**MATERIAL FOR THE TASK:**

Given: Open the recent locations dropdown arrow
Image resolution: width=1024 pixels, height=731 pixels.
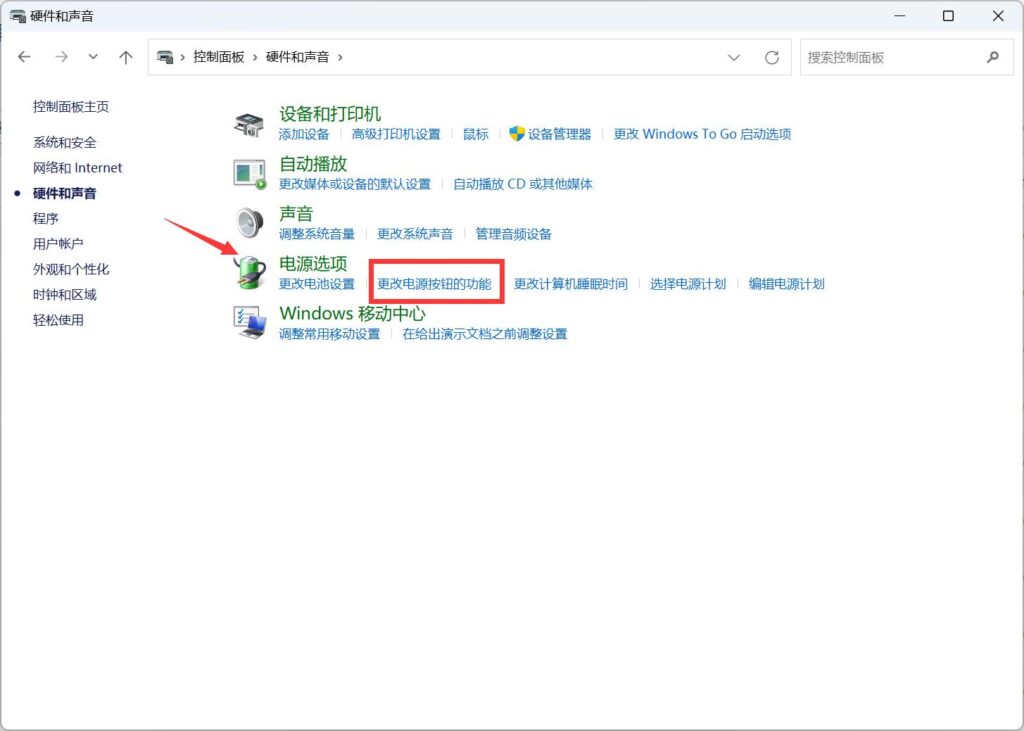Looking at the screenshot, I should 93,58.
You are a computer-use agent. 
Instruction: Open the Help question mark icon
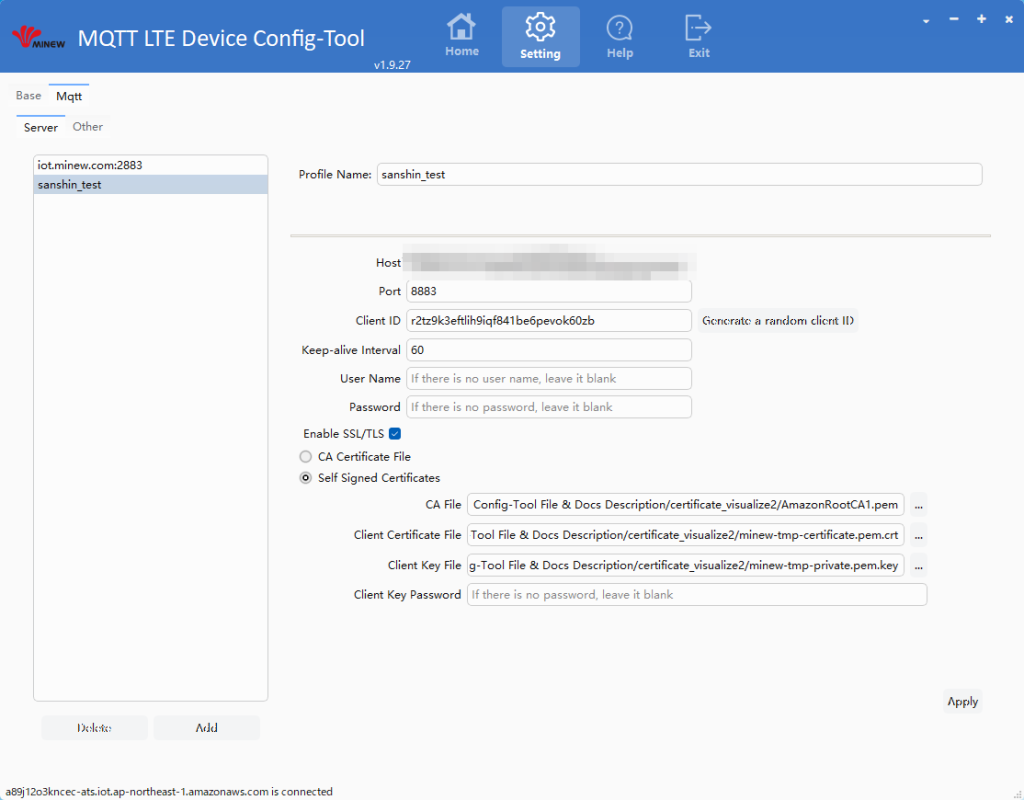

**WORK TO BE COMPLETED:**
Please set the records down again exactly as written. The pictures should not be included.

**RESULT FOR THIS EXERCISE:**
Given: Open the recent locations dropdown arrow
Image resolution: width=1024 pixels, height=731 pixels.
Looking at the screenshot, I should 93,58.
You are a computer-use agent. 
Instruction: Open the Help question mark icon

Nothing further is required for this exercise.